Stored data:
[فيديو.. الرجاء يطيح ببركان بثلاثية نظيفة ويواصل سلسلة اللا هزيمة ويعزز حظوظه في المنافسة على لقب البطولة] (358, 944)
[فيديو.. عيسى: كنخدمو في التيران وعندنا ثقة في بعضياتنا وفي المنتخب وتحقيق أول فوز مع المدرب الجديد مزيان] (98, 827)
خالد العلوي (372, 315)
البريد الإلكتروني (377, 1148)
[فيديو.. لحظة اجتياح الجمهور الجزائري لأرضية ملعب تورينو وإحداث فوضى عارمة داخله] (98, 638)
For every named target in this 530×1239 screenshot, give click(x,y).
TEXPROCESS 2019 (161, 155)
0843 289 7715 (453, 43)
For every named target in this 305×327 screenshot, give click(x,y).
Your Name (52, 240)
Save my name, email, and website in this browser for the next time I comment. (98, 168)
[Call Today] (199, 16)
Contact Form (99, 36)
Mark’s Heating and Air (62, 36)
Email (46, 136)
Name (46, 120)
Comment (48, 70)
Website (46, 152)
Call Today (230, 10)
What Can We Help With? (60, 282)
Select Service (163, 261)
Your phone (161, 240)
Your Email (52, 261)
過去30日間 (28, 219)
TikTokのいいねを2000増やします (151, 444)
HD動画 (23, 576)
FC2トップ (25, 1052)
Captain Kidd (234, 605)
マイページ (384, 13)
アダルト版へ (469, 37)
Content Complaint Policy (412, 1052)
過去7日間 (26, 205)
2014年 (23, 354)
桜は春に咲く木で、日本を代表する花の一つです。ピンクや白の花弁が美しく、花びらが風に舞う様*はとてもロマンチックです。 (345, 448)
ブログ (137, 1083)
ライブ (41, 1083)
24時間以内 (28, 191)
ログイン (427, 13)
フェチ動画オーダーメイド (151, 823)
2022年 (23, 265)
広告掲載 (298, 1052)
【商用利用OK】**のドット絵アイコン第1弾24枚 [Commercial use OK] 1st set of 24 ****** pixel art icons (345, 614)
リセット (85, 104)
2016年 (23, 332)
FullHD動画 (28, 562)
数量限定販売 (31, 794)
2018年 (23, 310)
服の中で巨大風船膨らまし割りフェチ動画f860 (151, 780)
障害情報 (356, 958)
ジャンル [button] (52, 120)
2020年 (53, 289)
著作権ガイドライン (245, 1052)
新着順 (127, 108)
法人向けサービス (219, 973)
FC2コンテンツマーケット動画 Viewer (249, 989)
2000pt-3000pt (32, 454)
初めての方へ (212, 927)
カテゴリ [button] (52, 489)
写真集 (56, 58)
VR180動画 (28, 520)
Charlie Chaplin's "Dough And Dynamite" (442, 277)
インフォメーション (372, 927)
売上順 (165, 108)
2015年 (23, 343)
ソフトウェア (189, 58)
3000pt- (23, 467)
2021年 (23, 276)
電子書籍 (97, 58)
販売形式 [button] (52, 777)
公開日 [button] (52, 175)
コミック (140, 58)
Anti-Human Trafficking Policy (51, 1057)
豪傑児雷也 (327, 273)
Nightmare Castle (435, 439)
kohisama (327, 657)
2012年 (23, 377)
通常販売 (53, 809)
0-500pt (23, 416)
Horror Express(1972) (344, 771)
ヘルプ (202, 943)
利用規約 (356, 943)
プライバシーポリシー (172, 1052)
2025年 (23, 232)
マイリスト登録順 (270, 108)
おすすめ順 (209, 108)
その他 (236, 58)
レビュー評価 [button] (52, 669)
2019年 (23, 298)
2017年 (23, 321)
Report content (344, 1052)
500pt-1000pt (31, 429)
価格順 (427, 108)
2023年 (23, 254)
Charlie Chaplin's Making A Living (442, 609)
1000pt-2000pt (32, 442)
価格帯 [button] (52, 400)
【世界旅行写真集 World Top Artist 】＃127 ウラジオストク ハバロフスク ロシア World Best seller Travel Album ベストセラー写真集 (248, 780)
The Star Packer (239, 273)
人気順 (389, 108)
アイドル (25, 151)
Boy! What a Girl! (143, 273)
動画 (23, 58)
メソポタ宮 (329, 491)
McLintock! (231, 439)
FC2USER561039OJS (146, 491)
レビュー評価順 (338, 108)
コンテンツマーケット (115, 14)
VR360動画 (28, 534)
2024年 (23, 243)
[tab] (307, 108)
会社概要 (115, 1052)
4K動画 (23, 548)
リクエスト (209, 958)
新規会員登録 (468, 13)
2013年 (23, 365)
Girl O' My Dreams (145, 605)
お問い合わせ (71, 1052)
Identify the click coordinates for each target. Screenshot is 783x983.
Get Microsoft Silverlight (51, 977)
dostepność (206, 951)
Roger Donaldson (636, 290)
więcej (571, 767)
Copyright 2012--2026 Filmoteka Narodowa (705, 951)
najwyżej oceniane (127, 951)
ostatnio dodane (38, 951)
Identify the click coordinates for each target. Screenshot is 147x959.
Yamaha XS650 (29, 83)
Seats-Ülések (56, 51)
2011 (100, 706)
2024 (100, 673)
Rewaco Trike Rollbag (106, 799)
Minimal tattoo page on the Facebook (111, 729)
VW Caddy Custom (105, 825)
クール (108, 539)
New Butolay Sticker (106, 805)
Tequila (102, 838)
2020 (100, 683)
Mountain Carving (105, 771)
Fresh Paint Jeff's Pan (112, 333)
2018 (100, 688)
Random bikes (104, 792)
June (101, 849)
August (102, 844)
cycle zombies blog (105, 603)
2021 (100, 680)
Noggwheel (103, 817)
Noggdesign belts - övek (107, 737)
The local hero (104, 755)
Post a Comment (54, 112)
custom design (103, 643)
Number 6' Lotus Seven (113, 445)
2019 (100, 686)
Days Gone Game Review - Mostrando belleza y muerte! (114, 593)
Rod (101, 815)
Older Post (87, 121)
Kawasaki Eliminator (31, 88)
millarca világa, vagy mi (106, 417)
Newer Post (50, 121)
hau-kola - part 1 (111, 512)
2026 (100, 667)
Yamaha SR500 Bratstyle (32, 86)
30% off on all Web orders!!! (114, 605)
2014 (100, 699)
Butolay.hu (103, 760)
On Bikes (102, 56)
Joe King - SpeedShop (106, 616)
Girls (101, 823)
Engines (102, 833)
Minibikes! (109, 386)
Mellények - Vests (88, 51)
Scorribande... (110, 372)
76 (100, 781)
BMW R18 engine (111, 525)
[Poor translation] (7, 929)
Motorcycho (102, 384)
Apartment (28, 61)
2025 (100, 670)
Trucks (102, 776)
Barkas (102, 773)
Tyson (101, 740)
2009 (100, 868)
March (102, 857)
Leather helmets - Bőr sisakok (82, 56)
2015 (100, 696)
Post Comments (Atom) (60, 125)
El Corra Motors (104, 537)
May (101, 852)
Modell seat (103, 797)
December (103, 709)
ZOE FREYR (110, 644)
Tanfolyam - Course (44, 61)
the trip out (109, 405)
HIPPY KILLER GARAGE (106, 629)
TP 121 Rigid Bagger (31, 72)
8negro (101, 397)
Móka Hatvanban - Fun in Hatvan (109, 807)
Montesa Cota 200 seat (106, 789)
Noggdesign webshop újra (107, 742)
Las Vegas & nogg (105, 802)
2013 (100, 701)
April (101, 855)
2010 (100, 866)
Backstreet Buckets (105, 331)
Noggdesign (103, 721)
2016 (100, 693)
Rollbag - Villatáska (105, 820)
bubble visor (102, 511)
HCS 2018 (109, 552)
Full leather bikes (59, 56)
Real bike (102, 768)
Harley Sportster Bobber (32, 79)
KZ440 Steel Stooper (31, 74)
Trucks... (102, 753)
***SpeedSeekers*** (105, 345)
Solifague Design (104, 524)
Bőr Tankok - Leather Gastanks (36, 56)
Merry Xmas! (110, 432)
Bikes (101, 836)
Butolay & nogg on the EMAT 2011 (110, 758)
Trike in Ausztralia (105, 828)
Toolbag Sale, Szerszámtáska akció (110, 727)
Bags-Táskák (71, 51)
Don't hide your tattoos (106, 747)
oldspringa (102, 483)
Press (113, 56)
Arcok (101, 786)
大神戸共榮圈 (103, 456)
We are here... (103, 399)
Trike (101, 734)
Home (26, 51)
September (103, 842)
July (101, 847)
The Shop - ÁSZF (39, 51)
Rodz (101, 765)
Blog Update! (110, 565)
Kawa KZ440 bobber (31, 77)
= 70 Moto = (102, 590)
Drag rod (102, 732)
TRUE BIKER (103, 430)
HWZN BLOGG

**What is required:** Edit the part of the data that opens with the line containing "Horror Express(1972) (344, 771)" and closes with the line containing "お問い合わせ (71, 1052)", both included: replace "The Star Packer" with "The Star Rider" and leave every other character unchanged. Output only those lines.

**Reply to the task:**
Horror Express(1972) (344, 771)
ヘルプ (202, 943)
利用規約 (356, 943)
プライバシーポリシー (172, 1052)
2025年 (23, 232)
マイリスト登録順 (270, 108)
おすすめ順 (209, 108)
その他 (236, 58)
レビュー評価 [button] (52, 669)
2019年 (23, 298)
2017年 (23, 321)
Report content (344, 1052)
500pt-1000pt (31, 429)
価格順 (427, 108)
2023年 (23, 254)
Charlie Chaplin's Making A Living (442, 609)
1000pt-2000pt (32, 442)
価格帯 [button] (52, 400)
【世界旅行写真集 World Top Artist 】＃127 ウラジオストク ハバロフスク ロシア World Best seller Travel Album ベストセラー写真集 (248, 780)
The Star Rider (239, 273)
人気順 (389, 108)
アイドル (25, 151)
Boy! What a Girl! (143, 273)
動画 (23, 58)
メソポタ宮 (329, 491)
McLintock! (231, 439)
FC2USER561039OJS (146, 491)
レビュー評価順 (338, 108)
コンテンツマーケット (115, 14)
VR360動画 (28, 534)
2024年 (23, 243)
[tab] (307, 108)
会社概要 (115, 1052)
4K動画 (23, 548)
リクエスト (209, 958)
新規会員登録 (468, 13)
2013年 (23, 365)
Girl O' My Dreams (145, 605)
お問い合わせ (71, 1052)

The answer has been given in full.